Symptoms of hyperactivity and impulsiveness:
- Your child is often moving their hands and feet or squirms in their chair;
- They often get up in situations where they are supposed to stay sitting;
- They run or climb excessively in inappropriate situations;
- They have trouble keeping quiet when they should;
- They have intense reactions;
- They have difficulty waiting for their turn;
- They often interrupt or impose their presence to others.
Tips from our specialist
A child who always feels the need to move and acts impulsively has a high level of energy he is struggling to manage and channel. As a parent, you can give him the tools to help him regain consciousness of his body and to help him focus and get back to the present. You can use a magic bag on his neck and legs for example, or have him sit on an exercise ball. Some kids love to use anti-stress balls, sensory play dough or even marking time with a timer. Stephanie Deslauriers tells us that visual reminders and schedules that clearly explain the sequence of events can be very reassuring for these children as well.
Ritalin: The controversy
Ritalin, a drug typically used to treat children who suffer from ADHD, typically raises concerns with parents. Even some professionals like the Ministries of Education, recreation and sports, Health and Social services and Family and Seniors felt the need to address the issue by taking an official position because of the dramatic record increase of prescriptions for Ritalin in the past years (just from 1997 to 2003, the number of prescriptions for Ritalin has jumped 55, and has continued to grow since!).

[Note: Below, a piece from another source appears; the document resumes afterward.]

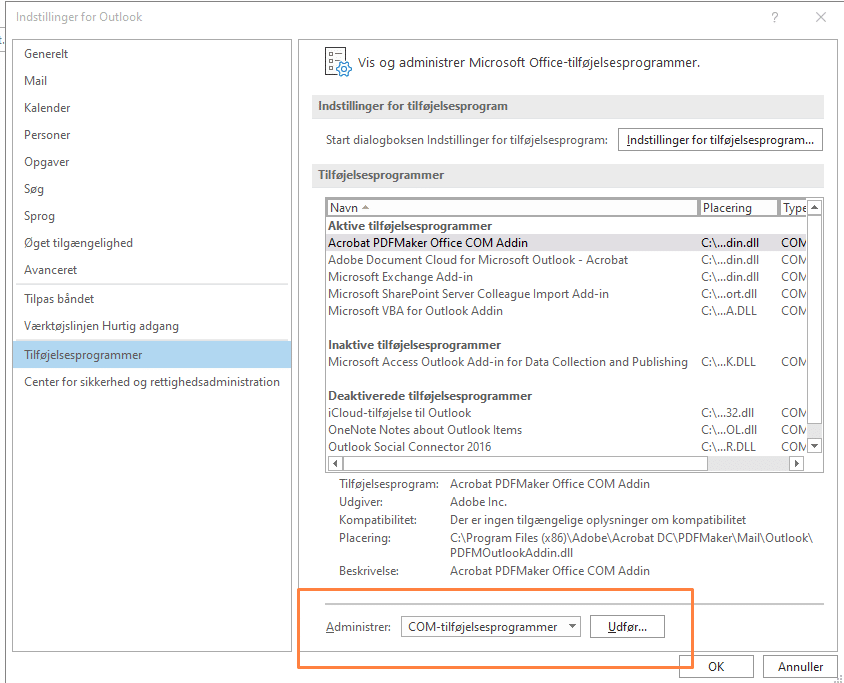Click the Annuller button
Screen dimensions: 844x683
tap(800, 667)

The Ministries recommend avoiding over-prescribing Ritalin, taking into account that the use of this medication may be desirable in some cases. What does Stephanie Deslauriers think? According to her, “Medication can be useful when used in conjunction with psycho-social care. The medication will help the child to see more clearly, reduce his distress to that he can be mentally prepared to find ways to manage his difficulties long term.”
Hyperactivity in school
Many parents report that teachers seem to be pressuring them to get a prescription for Ritalin for their active kids. Even school psychologists feel the pressure to prescribe drugs without even having had the time to diagnose the child properly. Stephanie Deslauriers explains that this trend of overprescribing Ritalin actually reveals a sad reality that teachers have to face daily: “More and more children with disabilities are integrated in regular classrooms, but the teachers don’t receive any training or support to handle the extra workload. If the system doesn’t support them properly, they quickly feel overwhelmed and incompetent and will be more likely to recommend medicating the child due to a lack of resources and information.”